Lalu, apakah ada dampak jika tradisi
ini tidak dilakukan? Mbah kahsan menjawab : “Pernah dahulu tidak diadakan
tradisi ini, namun masyarakat beranggapan akibat dari tidak diadakannya tradisi
manganan ini mengakibatkan hewan gternak mereka banyak yang sakit,bahkan ada
juga yang mati.”
Daftar
Pustaka
Drs. H. Rois Mahfud M.Pd., AL-ISLAM Pendidikan Agama Iislam, Jakarta:
Erlangga, 2011.
W. Sarlito Sarwono, Psikologi Remaja, Jakarta: Raja Grafindo Persada, 2004.
Zakiyuddin Baidhawi dan Muthoharun Jinan
(ed). Agama dan Pluralitas Budaya Lokal. Surakarta: Pusat Studi Budaya
dan Perubahan Sosial Universitas Muhammadiyah Surakarta, 2003.
Drs. Joko Suryatno, Menjadi Muslim Kaffah, Mitra Pustaka : Yogyakarta, 2004.
David Kaplan,
Teori Budaya, Yogyakarta:
Pustaka Pelajar, 1999.
Prof.
Dr. Suwandi Endraswara, Agama Jawa, Narasi: Yogyakarta,2015.
Mbah Nur Khasan, Wawancara,
Jepara, 13 mei 2017.
[1] Drs.H.Rois Mahfud, M.Pd.,AL-ISLAM Pendidikan Agama Iislam, Penerbit
Erlangga, 2011. hlm 185
[2]Sarwono, W.
Sarlito, Psikologi Remaja,
Jakarta:RajaGrafindo Persada ,2004. Hlm. 71.

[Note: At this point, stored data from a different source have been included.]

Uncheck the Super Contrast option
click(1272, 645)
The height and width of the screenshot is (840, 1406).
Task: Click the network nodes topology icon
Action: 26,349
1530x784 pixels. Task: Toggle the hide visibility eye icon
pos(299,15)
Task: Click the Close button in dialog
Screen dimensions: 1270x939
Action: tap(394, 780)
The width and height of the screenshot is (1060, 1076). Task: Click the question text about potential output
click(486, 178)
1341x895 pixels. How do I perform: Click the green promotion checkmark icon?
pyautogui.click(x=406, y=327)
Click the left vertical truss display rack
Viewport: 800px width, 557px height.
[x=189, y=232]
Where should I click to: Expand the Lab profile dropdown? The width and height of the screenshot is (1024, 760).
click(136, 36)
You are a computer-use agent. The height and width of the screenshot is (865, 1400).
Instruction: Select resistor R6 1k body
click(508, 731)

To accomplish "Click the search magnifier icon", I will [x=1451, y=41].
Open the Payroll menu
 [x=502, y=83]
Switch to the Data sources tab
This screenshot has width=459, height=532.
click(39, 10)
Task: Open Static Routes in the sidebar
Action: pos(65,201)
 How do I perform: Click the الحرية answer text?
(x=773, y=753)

[3] Zakiyuddin Baidhawi dan Muthoharun Jinan (ed). Agama dan Pluralitas Budaya Lokal. (Surakarta: Pusat Studi Budaya
dan Perubahan Sosial Universitas Muhammadiyah Surakarta, 2003), hlm. 28.
[4] Ibid., hlm. 63.
[5] Drs. Joko
Suryatno, Menjadi Muslim Kaffah, Yogyakarta:
Mitra Pustaka,2004. Hlm. 8
[6] David
Kaplan, Teori Budaya, Yogyakarta:
Pustaka Pelajar, 1999, hlm. 77.
[7] Prof. Dr.
Suwandi Endraswara, Agama Jawa, Yogyakarta: Narasi,2015. Hlm. 27.